In the first shot of Brawl in Cell Block 99, the heavy tire of a truck flattens a can of lite beer. This, I imagine, is a signal that you’re about to get a shot of the hard stuff. You may have read about how ferally brutal Brawl is, and what a change of pace it is for its star, Vince Vaughn, but the truly shocking thing about it is how tender much of it is, how much humanity even briefly seen supporting players are apportioned. The movie is hushed, almost meditative, as it lays the groundwork for a grand finale involving crushed skulls, faces scraped against concrete. The audience for the film may fall within a very tiny Venn diagram of those who can sit with subtly emotional, drawn-out scenes and those who can hang with the bone-cracking and bloodletting.
It is also some kind of grim masterpiece, fully delivering on the promise of writer/director S. Craig Zahler’s 2015 debut, Bone Tomahawk. In that Peckinpah-meets-Deodato epic, Kurt Russell and a small posse delve into hell — land of hulking cannibals — to save a woman from a fate worse than death. Here, Vaughn, as recovering alcoholic with a side order of rage issues Bradley Thomas, must descend level by level into a dungeon of horrors to rescue his pregnant wife Lauren (Jennifer Carpenter) and their unborn daughter from an equally ghastly end. There’s a heaping helping of white-knightism in both films, but it doesn’t go unchallenged, nor do easy notions of manhood or machismo. Violence in these films is not to be relished, but to be engaged in with sorrow that it had to play out this way — without sadism but also without mercy. They are portraits of men in extremis, grotesque but fully alive and human.

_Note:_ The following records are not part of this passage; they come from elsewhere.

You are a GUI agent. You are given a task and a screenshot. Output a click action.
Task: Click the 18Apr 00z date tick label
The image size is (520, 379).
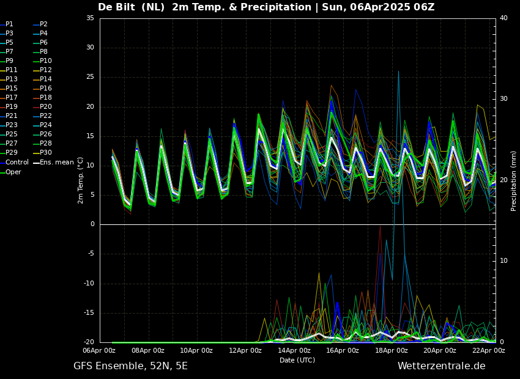[392, 351]
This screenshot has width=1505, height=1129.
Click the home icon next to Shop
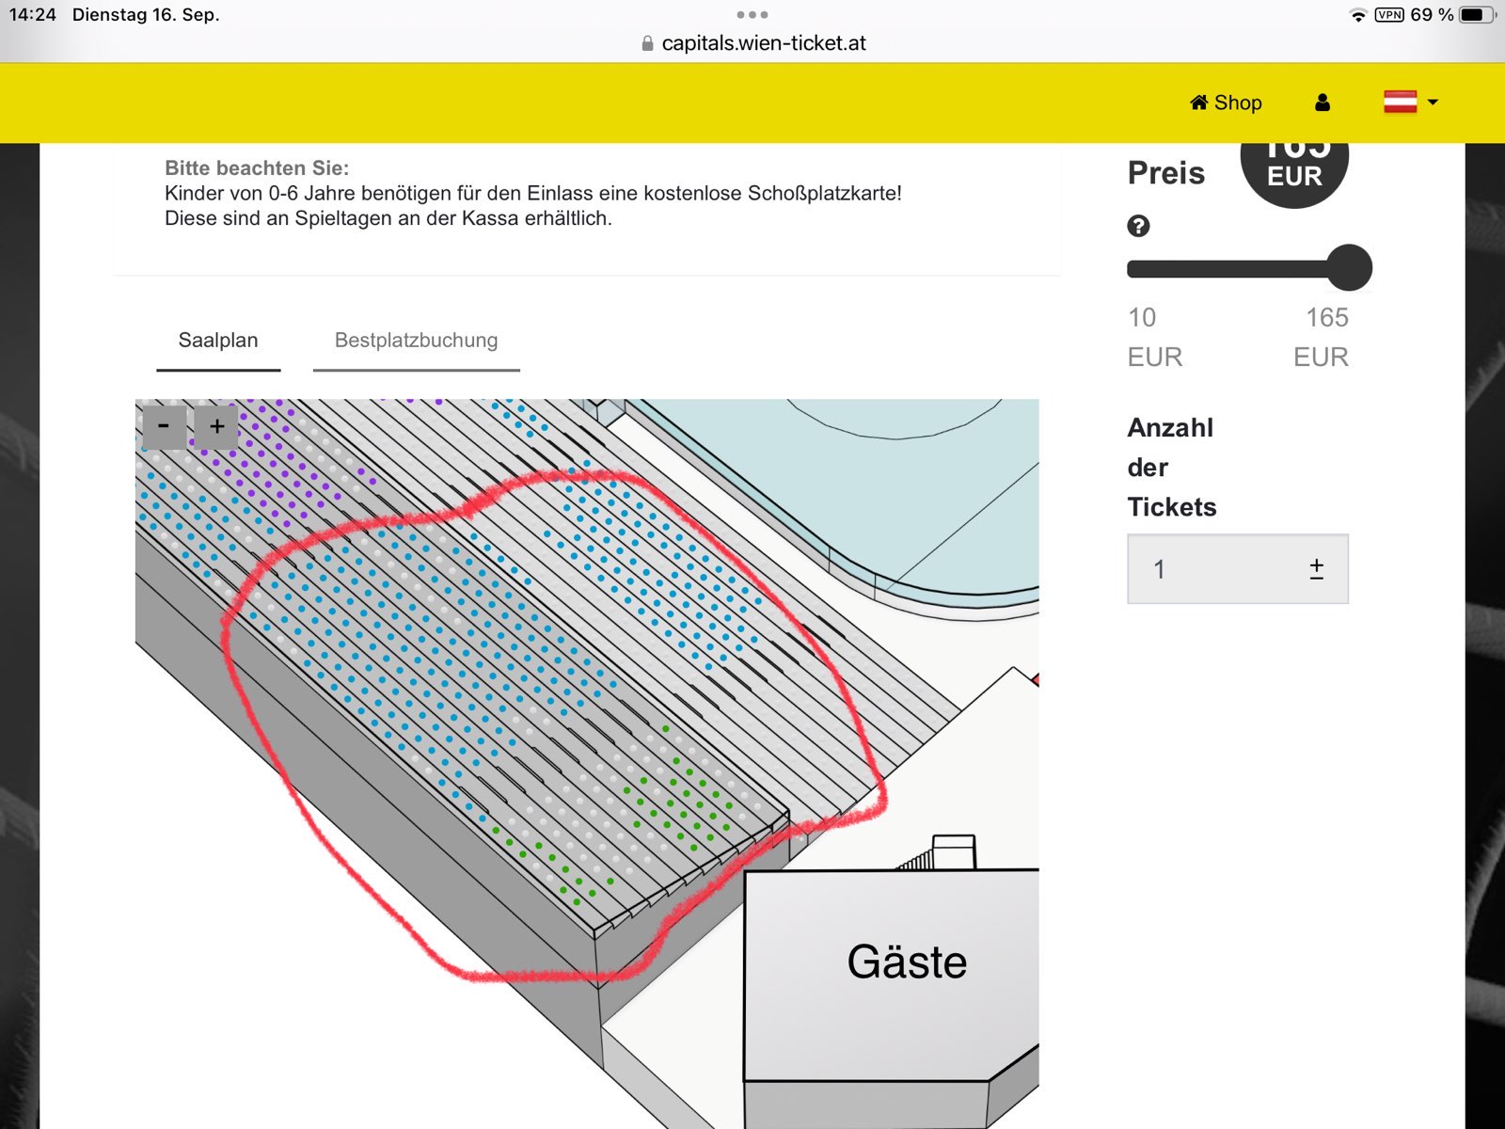pos(1198,103)
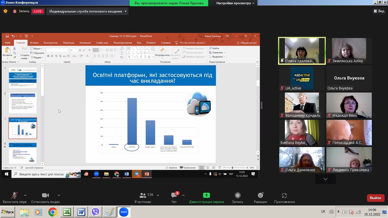388x218 pixels.
Task: Click the Демонстрация экрана share screen icon
Action: click(x=206, y=195)
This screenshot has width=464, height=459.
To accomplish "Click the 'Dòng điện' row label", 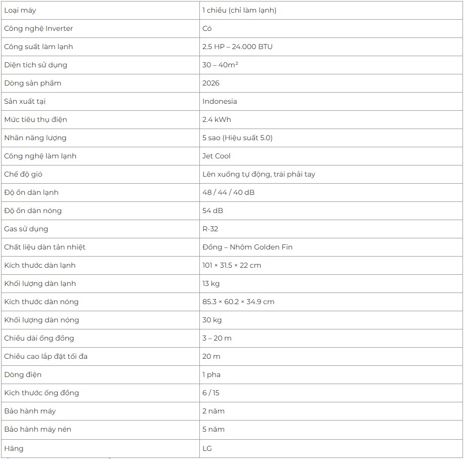I will click(23, 374).
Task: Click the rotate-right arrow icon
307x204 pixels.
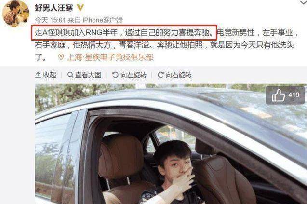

After being laid off from his auto-mechanic gig, Bradley comes home to discover that Lauren has been cheating on him. He tells her to go into the house, then uses his fists on her car, finally ripping the hood off. We don’t need to be told that he is inflicting damage that he can easily fix; the same would not be true of wounds dealt to Lauren. And then a wondrous thing happens: after punishing the car, Bradley steps inside and faces Lauren, and they talk. They talk like adults in a movie for adults. This, too, is shocking. Everyone who meets Bradley seems to sense that he has, as a detective puts it, a moral compass. They can also see in his eyes that he would rather not hurt people, but is exceptionally capable of doing so if his hand is forced. Well, his hand is forced, in an odyssey that takes him from a minimum to a maximum security prison, and finally to “the prison within the prison,” ruled by the sportive cigarillo-puffing sadist Warden Tuggs (Don Johnson).
Brawl in Cell Block 99, like Zahler’s Bone Tomahawk, doesn’t use brutality for a kick or a tickle. It’s lumbering, terrible, thudding stuff, with the fights often filmed in long takes so we can see that, yes, that is indeed Vince Vaughn and not a stunt double distributing pain like Halloween candy. Bradley is a bad-ass, but Vaughn isn’t interested in that aspect of him (nor is Zahler). You’re not meant to go “whoo!” when the fists fly and arms are splintered, the way you were at something like Sylvester Stallone’s back-to-basics 2008 Rambo. You’re meant to wince, avert your eyes. Vaughn brings an intelligent wit and vulnerability that play against his six-foot-five frame. Bradley is a man who could easily be a hero, except that fate has made him a villain.
He does it all for his woman and his unborn child. As with Bone Tomahawk, I couldn’t be less interested in unpacking the story’s politics (avoiding spoilers, but some of the plot hinges on a hot-button issue). A great many effective pulp fantasies of the past, of course, would not pass today’s ideological purity tests. I’m as lefty as they come, and whatever right-wing skeleton may be rattling around inside Brawl concerns me not in the slightest. There’s no agenda being pressed here, just a cracking story with across-the-board fine performances (it’s predictable that Udo Kier is in perfect creepy form as a crime associate, but how about the surprisingly authoritative work from Marc Blucas — the most boring presence on Buffy the Vampire Slayer — as Bradley’s racist drug-dealer friend?). I don’t know how S. Craig Zahler votes, but I have seen how he writes and directs, and I’m ready to say he’s the most exciting filmmaker working in the violent genres since Tarantino raised his flag 25 years ago. Watch him.